▸ TEXTE FOURNI
↓↓↓

Le volume des mots français ou dérivés du français en kreyòl est immense. Cependant, il n’est pas prouvé qu’un locuteur français ou francophone puisse comprendre facilement un locuteur haïtien créolophone sauf peut-être quelques mots ou expressions fondamentaux facilement identifiables dans les deux langues. Pour avoir une idée de la fréquence des mots français ou d’origine française dans le lexique du créole haïtien, j’ai entrepris une lecture cursive à la lettre « j » du dictionnaire Haitian Creole-English Bilingual Dictionary (Valdman et alii, 2007) qui contient 30.000 entrées faisant ainsi de ce texte le dictionnaire bilingue le plus complet qui existe en kreyòl. J’ai ainsi relevé 461 entrées au total. De ces 461 entrées, il n’y a que 5 : jebede, jèjè, jekon, jèvrin, et jòf  qui n’ont aucun rapport de près ou de loin avec le français. Toutes les autres sont ou bien directement français, ou bien dérivées du français. Certains ont gardé le même signifiant et le même signifié français. C’est le cas de : jeni, jalou, joujou, jitan, janbon, jaze, joni, jwe, jeneralman…D’autres, malgré quelques petites différences phonologiques ou sémantiques, sont facilement identifiables comme des mots français. C’est le cas de : joure, jadinye, jan, jedaza, jèdo, jenn,... La plupart du temps, ces morphèmes entrent dans des champs sémantiques inconnus du français et de la culture française.

Il est courant chez les linguistes de faire une différence entre une phrase asémantique et une phrase agrammaticale. Si on prend une phrase telle que celle-ci :
                                      Janbon vèt ti gason an renmen jedaza

Il est évident qu’elle est grammaticale, c’est-à-dire qu’elle est construite selon les règles de la syntaxe kreyòl mais elle est asémantique, c’est-à-dire qu’elle ne signifie pas. Par contre, une phrase telle que :
                                              Chemiz vèt la ti gason  la jedaza 
est une phrase agrammaticale parce qu’elle ne respecte pas la syntaxe de la langue créole.

 L’étude du lexique d’une langue peut déboucher sur la lexicographie qui se définit comme la technique de fabrication des dictionnaires. Le lexicographe sélecte les unités lexicales, les classe alphabétiquement, étymologiquement, et analogiquement, retient une méthode de définition, procède à un dénombrement des sens et à leur regroupement et donne une illustration des sens retenus.  Les dictionnaires sont inséparables du développement de la communication écrite. Ils peuvent être monolingues, bilingues ou plurilingues. Il existe plusieurs dictionnaires bilingues dans les communautés parlantes haïtiennes mais très peu ou pas du tout de dictionnaires monolingues appelés aussi dictionnaires de langue. Le dictionnaire de langue est le plus important des dictionnaires. Il requiert une définition pointue et sophistiquée de l’objet linguistique et une technique de confection de dictionnaires hautement perfectionnée.

↑↑↑

▸ DONNÉES SOURCES
↓↓↓

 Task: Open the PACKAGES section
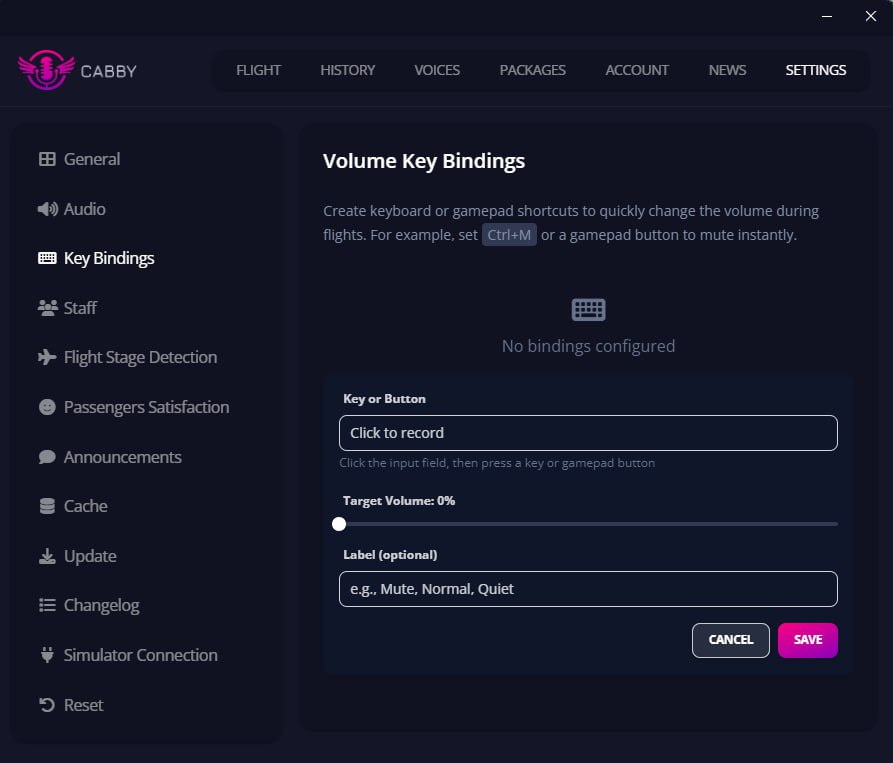click(x=532, y=70)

↑↑↑

▸ CONSIGNES
a) Reproduisez fidèlement un passage du texte sur le créole haïtien : commencez aux mots « Il est courant » et arrêtez-vous après « la langue créole. ».
b) D'après le texte sur le créole haïtien, combien d'entrées ont été relevées à la lettre « j » du dictionnaire bilingue ?

▸ CORRIGÉ
a)
Il est courant chez les linguistes de faire une différence entre une phrase asémantique et une phrase agrammaticale. Si on prend une phrase telle que celle-ci :
                                      Janbon vèt ti gason an renmen jedaza

Il est évident qu’elle est grammaticale, c’est-à-dire qu’elle est construite selon les règles de la syntaxe kreyòl mais elle est asémantique, c’est-à-dire qu’elle ne signifie pas. Par contre, une phrase telle que :
                                              Chemiz vèt la ti gason  la jedaza 
est une phrase agrammaticale parce qu’elle ne respecte pas la syntaxe de la langue créole.

b) 461 entrées.